_TEXT EXCERPT_:

KE questionnaire

From DigiRepWiki

Contents

Questions: Research paper metadata

For institutional repositories as well as research databases and other e-science documentation systems, research papers (scholarly works or eprints) are one the most commonly collected types of data and are a key component of the scholarly research information cycle. The following 7 questions are intended to gain an impression of how metadata is collected and used in relation to research papers across the four Knowledge Exchange partner countries. Where possible, please try to provide a broad view of the situation in your country, in addition to personal experience.

Question 1

1) In your country, which metadata formats (e.g. Dublin Core, CERIF, MODS, 
MARC, local profile etc.) are used for this purpose and does any of these have 
status as national standard or best practice?

Liv Fugl (Denmark): A metadata format for document exchange (MXD) is used in The Danish National Research Database and thus data from the universities is exported in this format.

Further, the PURE format is used at a range of universities using the PURE system for research registration.

At the Technical University of Denmark is currently used a local format in their research registration system ORBIT. However, the format is based primarily on a previous format from the Danish National Research Database.

Adrian Price (Denmark): In the higher education field, most institutions use software PURE (http://www.atira.dk/) or Orbit. Both systems are "local" but I would imagine that both are Dublin Core compliant (difficult not to be), with DC not being sufficient for institutional repositories (IR) as such. I cannot give a complete overview of what is in use (and the situation is very much in flux at the moment).

Danish institutions of higher education (can) contribute to The Danish National Research Database (http://www.forskningsdatabasen.dk/). (see 2)

_WHAT IS REQUIRED_: List the metadata formats given as examples in parentheses in Question 1 of the KE questionnaire page.

_SUPPLIED INFORMATION_:
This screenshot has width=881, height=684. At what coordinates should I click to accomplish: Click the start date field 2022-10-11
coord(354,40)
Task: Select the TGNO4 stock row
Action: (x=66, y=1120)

_RESULT OF THIS TASK_: Dublin Core, CERIF, MODS, MARC, local profile